The club itself – which in the mid-2020s is, in a day-to-day sense the social media team – has done a pretty good job in engagement throughout all of this, i.e. having to promote a team and a club that people would be well within their rights to be a bit apathetic about. I think they’ve embraced the fandoms and the relationships of this era very nicely, without getting back to me on why the Non-Fable Singers version of the song continues to be played at Carrara and Norwood, nor why the version of the 2025 home jumper Jack Sinclair is wearing in the promo shoots is different to the apparent player issue and retail version (goose_chase_meme.jpg).

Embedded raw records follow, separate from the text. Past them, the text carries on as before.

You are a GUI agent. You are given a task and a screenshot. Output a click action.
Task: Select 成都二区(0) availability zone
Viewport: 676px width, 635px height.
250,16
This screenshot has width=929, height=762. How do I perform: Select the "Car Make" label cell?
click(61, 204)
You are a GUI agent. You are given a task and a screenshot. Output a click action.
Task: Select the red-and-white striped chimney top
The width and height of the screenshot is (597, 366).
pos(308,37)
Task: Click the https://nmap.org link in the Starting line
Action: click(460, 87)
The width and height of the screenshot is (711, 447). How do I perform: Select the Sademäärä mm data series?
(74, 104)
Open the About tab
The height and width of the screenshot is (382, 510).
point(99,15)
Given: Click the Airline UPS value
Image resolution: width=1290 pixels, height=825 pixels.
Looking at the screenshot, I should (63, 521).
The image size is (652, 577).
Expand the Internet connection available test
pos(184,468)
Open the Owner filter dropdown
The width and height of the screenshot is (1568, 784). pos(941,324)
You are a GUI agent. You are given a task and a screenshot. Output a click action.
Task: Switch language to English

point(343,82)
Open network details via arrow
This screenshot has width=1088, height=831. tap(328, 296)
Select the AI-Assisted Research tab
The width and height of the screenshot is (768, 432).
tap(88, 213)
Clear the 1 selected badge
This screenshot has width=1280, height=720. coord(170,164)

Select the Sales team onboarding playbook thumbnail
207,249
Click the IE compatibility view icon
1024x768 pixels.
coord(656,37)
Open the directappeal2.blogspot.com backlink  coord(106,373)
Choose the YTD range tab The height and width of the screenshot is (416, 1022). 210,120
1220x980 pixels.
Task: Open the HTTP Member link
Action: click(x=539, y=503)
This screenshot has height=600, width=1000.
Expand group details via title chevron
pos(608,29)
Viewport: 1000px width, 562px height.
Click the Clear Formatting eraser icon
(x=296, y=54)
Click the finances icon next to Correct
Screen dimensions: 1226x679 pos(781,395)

Do they not engage with me because I don’t do enough memes? Half-serious question.
Not much of a year, and not much of a time. For Saints fans, an entire season of devotion is a lot of input for not much immediate return – I don’t know how many times we’ll be singing along to The Fable Singers after games next year either, given the profile of this list. Jack MacRae is a really fun pick-up but I don’t think he’ll be there for the next serious premiership tilt, which 12 months ago I’d pencilled in for 2026, but I think we’re now looking to at least 2029. Who knows, maybe Ross and Max will be the ones to close the loop after all. Pou is my current tip to be the one holding up the cup with Ross.
In the meantime, start taking the emotional risk (again). Remember, there are no guarantees as to how long this will all take or if it will work at all; but if there is anything that St Kilda fans are good at, it’s waiting.